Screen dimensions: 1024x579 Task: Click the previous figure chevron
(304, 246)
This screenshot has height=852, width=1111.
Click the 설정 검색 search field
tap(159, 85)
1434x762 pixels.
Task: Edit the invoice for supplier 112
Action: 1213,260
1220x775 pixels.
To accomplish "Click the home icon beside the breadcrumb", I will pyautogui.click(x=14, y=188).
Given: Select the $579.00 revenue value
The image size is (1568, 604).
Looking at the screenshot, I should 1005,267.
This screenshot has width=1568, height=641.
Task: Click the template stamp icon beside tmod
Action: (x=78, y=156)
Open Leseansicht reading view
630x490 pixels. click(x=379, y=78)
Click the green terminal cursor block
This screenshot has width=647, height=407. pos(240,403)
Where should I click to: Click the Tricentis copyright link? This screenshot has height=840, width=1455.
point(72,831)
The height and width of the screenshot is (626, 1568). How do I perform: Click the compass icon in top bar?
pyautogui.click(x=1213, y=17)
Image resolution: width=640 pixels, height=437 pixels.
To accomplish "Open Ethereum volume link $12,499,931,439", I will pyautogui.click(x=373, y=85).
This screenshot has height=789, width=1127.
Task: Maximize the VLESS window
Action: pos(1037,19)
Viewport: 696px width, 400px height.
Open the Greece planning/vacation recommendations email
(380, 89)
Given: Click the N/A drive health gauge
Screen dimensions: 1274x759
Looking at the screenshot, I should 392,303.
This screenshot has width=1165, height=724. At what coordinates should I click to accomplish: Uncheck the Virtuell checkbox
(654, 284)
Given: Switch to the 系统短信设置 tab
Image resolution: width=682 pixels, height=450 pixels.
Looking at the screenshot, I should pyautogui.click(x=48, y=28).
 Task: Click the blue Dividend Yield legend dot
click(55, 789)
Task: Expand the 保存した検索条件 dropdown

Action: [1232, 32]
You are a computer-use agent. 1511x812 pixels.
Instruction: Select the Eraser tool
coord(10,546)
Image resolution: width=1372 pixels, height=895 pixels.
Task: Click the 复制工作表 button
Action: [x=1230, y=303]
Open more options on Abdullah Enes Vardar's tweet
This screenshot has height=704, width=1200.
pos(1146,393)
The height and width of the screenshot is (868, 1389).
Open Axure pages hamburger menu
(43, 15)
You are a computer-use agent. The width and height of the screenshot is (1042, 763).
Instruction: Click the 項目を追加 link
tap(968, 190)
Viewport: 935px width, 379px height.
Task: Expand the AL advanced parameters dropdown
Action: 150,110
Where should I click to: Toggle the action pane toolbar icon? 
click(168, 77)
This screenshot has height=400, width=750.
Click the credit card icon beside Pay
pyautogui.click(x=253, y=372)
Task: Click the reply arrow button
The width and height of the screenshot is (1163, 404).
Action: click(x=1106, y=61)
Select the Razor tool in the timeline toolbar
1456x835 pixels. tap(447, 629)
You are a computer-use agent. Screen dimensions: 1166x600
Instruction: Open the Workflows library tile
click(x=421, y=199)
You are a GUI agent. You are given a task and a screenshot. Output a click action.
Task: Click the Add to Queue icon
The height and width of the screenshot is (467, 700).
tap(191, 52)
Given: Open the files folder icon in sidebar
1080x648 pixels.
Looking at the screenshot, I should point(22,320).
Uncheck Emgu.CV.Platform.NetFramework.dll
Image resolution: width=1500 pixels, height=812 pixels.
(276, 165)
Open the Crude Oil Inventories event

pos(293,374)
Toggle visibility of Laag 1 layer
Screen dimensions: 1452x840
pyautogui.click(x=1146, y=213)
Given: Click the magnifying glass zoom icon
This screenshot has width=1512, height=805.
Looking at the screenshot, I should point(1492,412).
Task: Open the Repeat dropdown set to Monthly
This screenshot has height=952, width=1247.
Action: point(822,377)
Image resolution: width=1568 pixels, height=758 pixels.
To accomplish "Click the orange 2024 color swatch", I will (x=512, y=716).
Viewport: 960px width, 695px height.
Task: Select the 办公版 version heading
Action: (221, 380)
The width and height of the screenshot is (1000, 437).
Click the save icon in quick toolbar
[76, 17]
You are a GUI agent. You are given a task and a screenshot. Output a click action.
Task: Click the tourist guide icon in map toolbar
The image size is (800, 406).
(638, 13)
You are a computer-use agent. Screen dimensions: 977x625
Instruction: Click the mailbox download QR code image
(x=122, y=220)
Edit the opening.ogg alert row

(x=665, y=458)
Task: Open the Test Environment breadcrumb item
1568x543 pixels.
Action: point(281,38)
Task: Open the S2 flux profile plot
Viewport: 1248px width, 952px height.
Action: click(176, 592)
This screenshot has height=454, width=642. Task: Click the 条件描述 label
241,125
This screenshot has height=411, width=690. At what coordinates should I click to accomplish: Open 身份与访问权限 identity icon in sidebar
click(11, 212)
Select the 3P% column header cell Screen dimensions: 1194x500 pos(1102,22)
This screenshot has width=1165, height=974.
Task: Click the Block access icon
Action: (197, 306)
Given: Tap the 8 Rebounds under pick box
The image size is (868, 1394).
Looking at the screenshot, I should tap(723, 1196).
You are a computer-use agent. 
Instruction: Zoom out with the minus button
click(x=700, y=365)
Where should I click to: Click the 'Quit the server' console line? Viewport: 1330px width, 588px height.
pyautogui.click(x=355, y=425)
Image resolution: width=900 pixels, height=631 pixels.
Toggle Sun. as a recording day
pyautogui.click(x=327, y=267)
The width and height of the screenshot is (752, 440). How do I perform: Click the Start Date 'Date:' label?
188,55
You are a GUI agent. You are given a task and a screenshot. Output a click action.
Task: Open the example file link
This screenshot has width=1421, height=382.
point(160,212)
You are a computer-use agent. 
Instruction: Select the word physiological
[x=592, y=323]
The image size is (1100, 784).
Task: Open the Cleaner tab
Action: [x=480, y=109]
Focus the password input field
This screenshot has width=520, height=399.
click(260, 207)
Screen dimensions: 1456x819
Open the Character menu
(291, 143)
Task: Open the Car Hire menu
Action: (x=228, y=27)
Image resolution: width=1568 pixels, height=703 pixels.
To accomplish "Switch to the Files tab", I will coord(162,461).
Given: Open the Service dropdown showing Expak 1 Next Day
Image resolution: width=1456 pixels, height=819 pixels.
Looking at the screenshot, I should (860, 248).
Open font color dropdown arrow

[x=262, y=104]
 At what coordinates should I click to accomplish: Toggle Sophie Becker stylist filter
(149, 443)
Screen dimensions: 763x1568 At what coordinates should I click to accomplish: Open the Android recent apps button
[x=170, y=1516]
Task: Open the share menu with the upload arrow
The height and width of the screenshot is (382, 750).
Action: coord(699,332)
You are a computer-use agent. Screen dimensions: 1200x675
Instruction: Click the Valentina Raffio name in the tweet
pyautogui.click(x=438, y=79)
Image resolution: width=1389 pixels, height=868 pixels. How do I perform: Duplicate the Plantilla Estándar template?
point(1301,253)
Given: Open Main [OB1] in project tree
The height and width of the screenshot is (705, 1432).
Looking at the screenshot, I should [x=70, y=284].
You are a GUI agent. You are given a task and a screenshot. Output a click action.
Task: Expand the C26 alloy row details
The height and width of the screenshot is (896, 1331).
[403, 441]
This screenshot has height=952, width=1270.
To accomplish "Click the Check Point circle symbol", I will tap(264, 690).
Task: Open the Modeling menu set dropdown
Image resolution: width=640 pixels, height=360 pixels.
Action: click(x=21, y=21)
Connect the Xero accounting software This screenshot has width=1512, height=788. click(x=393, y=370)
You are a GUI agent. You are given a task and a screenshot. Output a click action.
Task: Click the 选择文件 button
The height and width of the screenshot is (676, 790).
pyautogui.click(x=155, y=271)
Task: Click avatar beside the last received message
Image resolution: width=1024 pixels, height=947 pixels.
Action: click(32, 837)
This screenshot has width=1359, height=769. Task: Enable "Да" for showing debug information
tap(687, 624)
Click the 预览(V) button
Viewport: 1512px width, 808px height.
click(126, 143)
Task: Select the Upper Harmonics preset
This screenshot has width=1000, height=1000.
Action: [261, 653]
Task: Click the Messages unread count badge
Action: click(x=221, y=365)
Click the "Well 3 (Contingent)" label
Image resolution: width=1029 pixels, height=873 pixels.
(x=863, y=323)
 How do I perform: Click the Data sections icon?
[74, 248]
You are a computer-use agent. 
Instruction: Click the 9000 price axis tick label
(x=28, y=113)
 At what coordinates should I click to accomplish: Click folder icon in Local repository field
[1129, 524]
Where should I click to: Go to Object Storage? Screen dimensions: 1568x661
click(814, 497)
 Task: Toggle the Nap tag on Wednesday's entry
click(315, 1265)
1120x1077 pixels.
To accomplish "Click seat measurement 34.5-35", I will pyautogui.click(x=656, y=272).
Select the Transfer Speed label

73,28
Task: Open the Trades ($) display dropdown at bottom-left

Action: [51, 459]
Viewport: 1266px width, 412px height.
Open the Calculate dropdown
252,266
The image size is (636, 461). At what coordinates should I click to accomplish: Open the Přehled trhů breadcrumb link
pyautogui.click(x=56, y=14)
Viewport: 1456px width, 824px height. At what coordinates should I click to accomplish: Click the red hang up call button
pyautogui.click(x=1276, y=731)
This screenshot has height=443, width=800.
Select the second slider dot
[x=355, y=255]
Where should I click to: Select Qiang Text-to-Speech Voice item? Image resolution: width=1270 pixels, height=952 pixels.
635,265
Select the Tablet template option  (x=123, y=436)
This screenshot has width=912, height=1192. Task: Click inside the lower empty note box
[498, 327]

* * *

§ WORK TO BE COMPLETED: Can you rewrite the records between the line holding "This screenshot has height=454, width=642." and the line holding "I will coord(162,461).", inclusive, swapping "Instruction" for "Goal" and leaving everything else untouched?

§ ANSWER TO THIS TASK:
This screenshot has height=454, width=642. Task: Click the 条件描述 label
241,125
This screenshot has height=411, width=690. At what coordinates should I click to accomplish: Open 身份与访问权限 identity icon in sidebar
click(11, 212)
Select the 3P% column header cell Screen dimensions: 1194x500 pos(1102,22)
This screenshot has width=1165, height=974.
Task: Click the Block access icon
Action: (197, 306)
Given: Tap the 8 Rebounds under pick box
The image size is (868, 1394).
Looking at the screenshot, I should tap(723, 1196).
You are a computer-use agent. 
Goal: Zoom out with the minus button
click(x=700, y=365)
Where should I click to: Click the 'Quit the server' console line? Viewport: 1330px width, 588px height.
pyautogui.click(x=355, y=425)
Image resolution: width=900 pixels, height=631 pixels.
Toggle Sun. as a recording day
pyautogui.click(x=327, y=267)
The width and height of the screenshot is (752, 440). How do I perform: Click the Start Date 'Date:' label?
188,55
You are a GUI agent. You are given a task and a screenshot. Output a click action.
Task: Open the example file link
This screenshot has width=1421, height=382.
point(160,212)
You are a computer-use agent. 
Goal: Select the word physiological
[x=592, y=323]
The image size is (1100, 784).
Task: Open the Cleaner tab
Action: [x=480, y=109]
Focus the password input field
This screenshot has width=520, height=399.
click(260, 207)
Screen dimensions: 1456x819
Open the Character menu
(291, 143)
Task: Open the Car Hire menu
Action: (x=228, y=27)
Image resolution: width=1568 pixels, height=703 pixels.
To accomplish "Switch to the Files tab", I will coord(162,461).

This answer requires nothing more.